En la mística de la igualdad, la noción de «necesidades» es solidaria de la de bienestar. Las necesidades describen un universo tranquilizador de fines, y esta antropología naturalista funda la promesa de una igualdad universal. La tesis implícita es la siguiente: todos los hombres son iguales ante la necesidad y ante el principio de satisfacción, pues todos los hombres son iguales ante el
valor de uso
de los objetos y de los bienes (mientras son desiguales y están divididos ante el
valor de intercambio
). Puesto que la necesidad está indexada según el valor de uso, se tiene una relación de utilidad
objetiva
o de finalidad natural ante la cual ya no hay desigualdad social ni histórica. En el nivel del bistec (valor de uso) no hay proletarios ni privilegiados.

Así es cómo los mitos complementarios del bienestar y de las necesidades adquieren una poderosa función ideológica de resorción, de escamoteo de las determinaciones objetivas, sociales e históricas de la desigualdad. Todo el juego político del Estado providente y de la sociedad de consumo consiste en superar sus contradicciones aumentando el volumen de los bienes, en la perspectiva de una igualación automática en virtud de la cantidad y de un nivel de
equilibrio
final que sería el del bienestar total para todos. Las sociedades comunistas mismas hablan en términos de equilibrio, de necesidades individuales o sociales «naturales», «armonizadas», separadas de toda diferenciación social o connotación de clase —pues también allí se deriva de una solución
política
a una solución definitiva a través de la abundancia—, con lo cual se suple la transparencia social de los intercambios con una igualdad formal. Así es cómo, también en los países socialistas, se ve que la «Revolución del Bienestar» toma el relevo de la revolución social y política.
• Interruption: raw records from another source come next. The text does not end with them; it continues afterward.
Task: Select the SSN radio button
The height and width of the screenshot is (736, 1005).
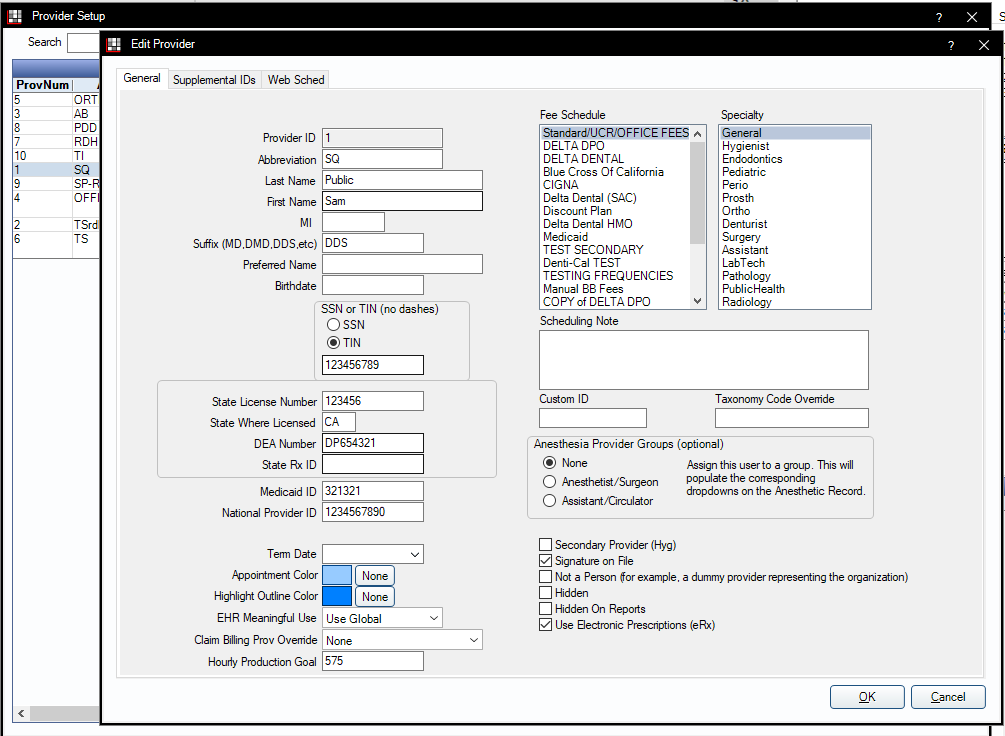Action: point(334,325)
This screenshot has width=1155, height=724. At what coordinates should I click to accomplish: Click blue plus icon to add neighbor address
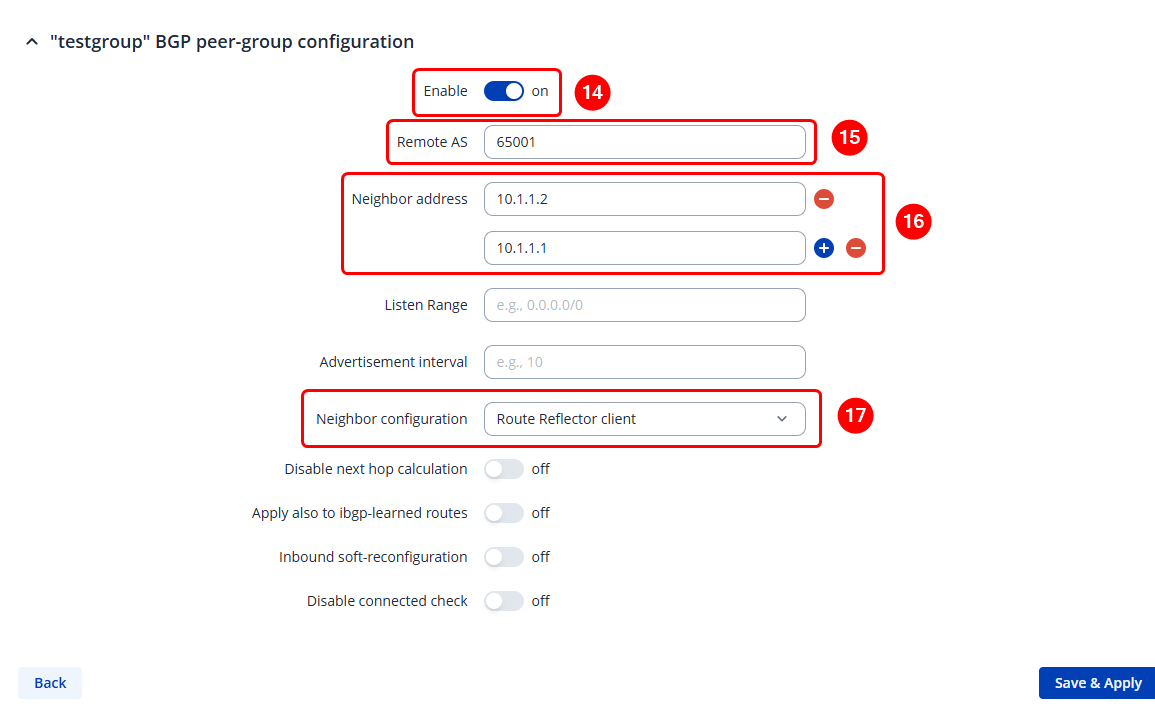point(824,248)
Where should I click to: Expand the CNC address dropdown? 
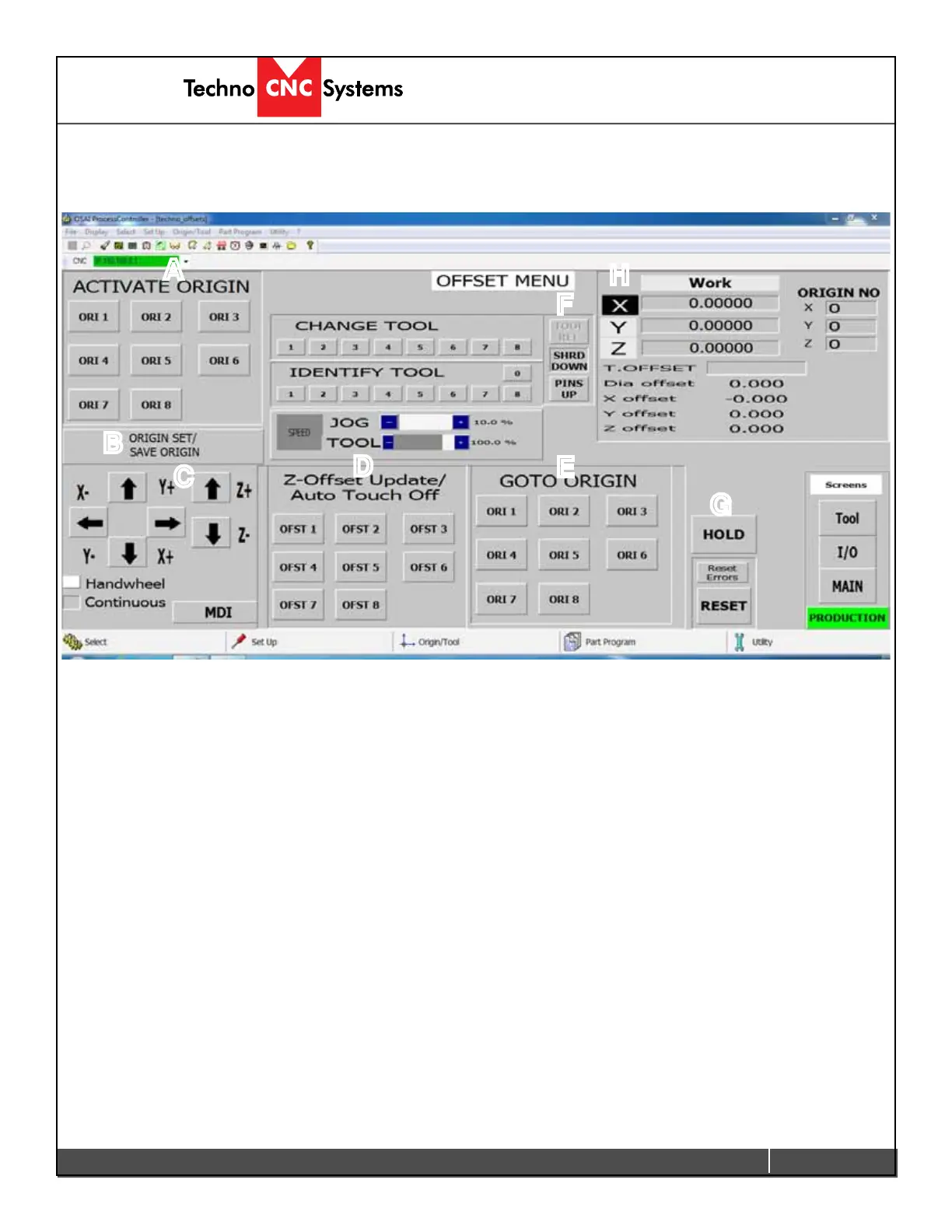[186, 261]
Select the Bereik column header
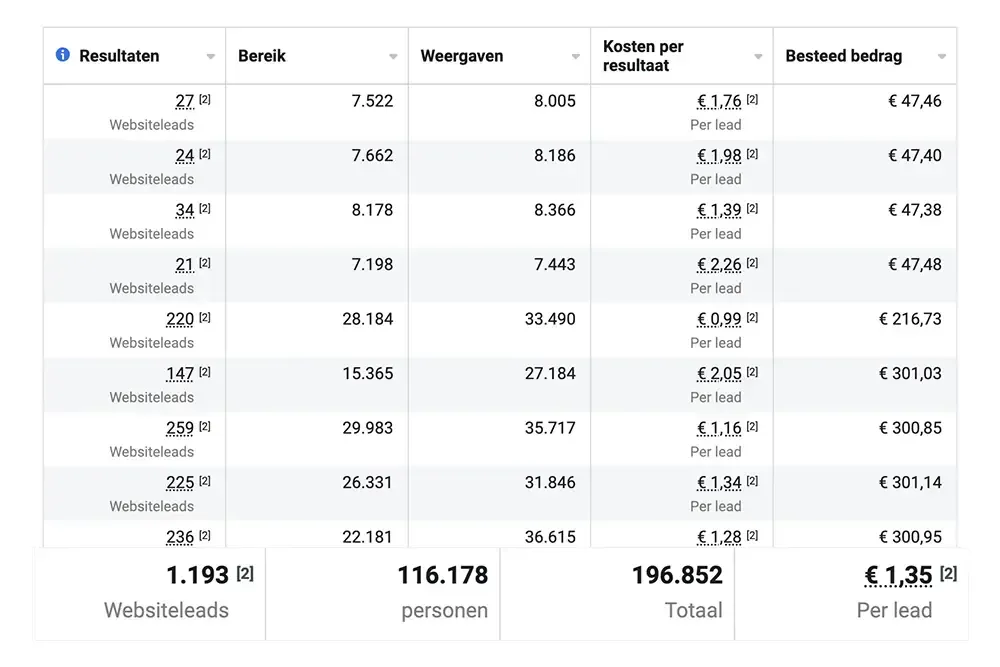The height and width of the screenshot is (667, 1000). (317, 56)
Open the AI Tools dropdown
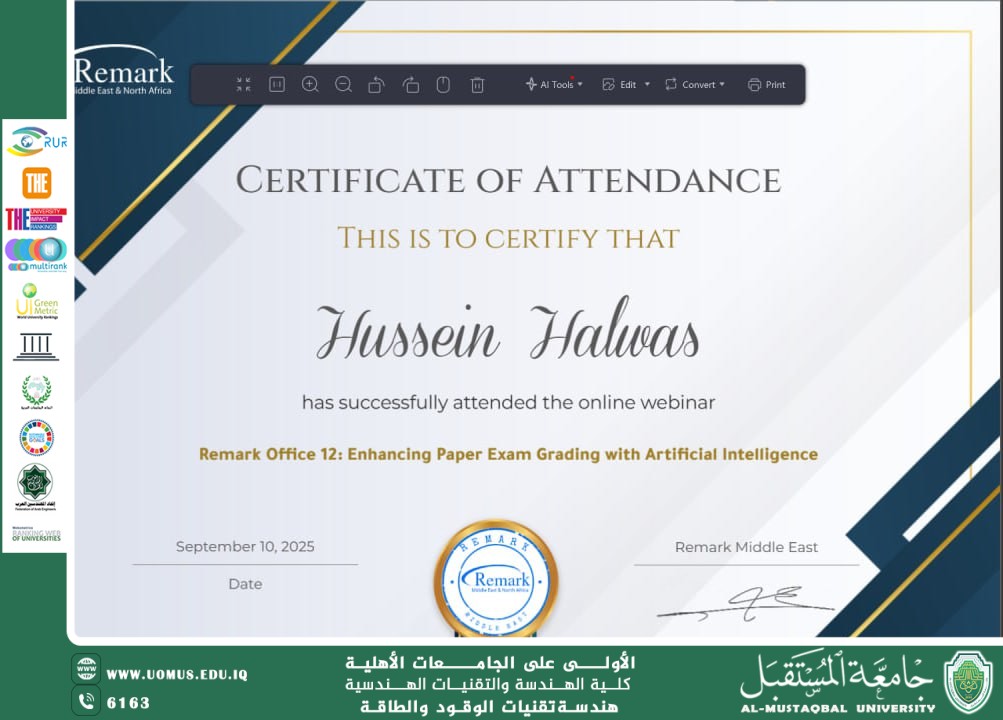Viewport: 1003px width, 720px height. point(554,85)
Si esta perspectiva de la ideología del bienestar es acertada (a saber, que transmite el mito de la igualdad formal «secularizada» en los bienes y los signos), queda pues claro que el eterno problema de si «¿la sociedad de consumo es igualitaria o desigual?, ¿está la democracia realizada o en vías de realizarse?, o, a la inversa, ¿reproduce sencillamente las desigualdades y las estructuras anteriores?» es, en realidad, un
falso problema
. Que se llegue a probar o no que las posibilidades consumidoras se igualan (aplastamiento de los ingresos, redistribución social, la misma moda para todos, los mismos programas de televisión, todos juntos en el
Club Mediterranée
) no significa nada, pues plantear el problema en términos de igualación consumidora ya es sustituir los verdaderos problemas y su análisis
lógico
y sociológico por una búsqueda de objetos y de signos (nivel de sustitución). Para decirlo brevemente, analizar la «abundancia» no significa ir a verificarla en las cifras, que sólo pueden ser tan míticas como el mito, sino que implica cambiar radicalmente de plano y atravesar el mito de la abundancia con una lógica diferente de su propia lógica.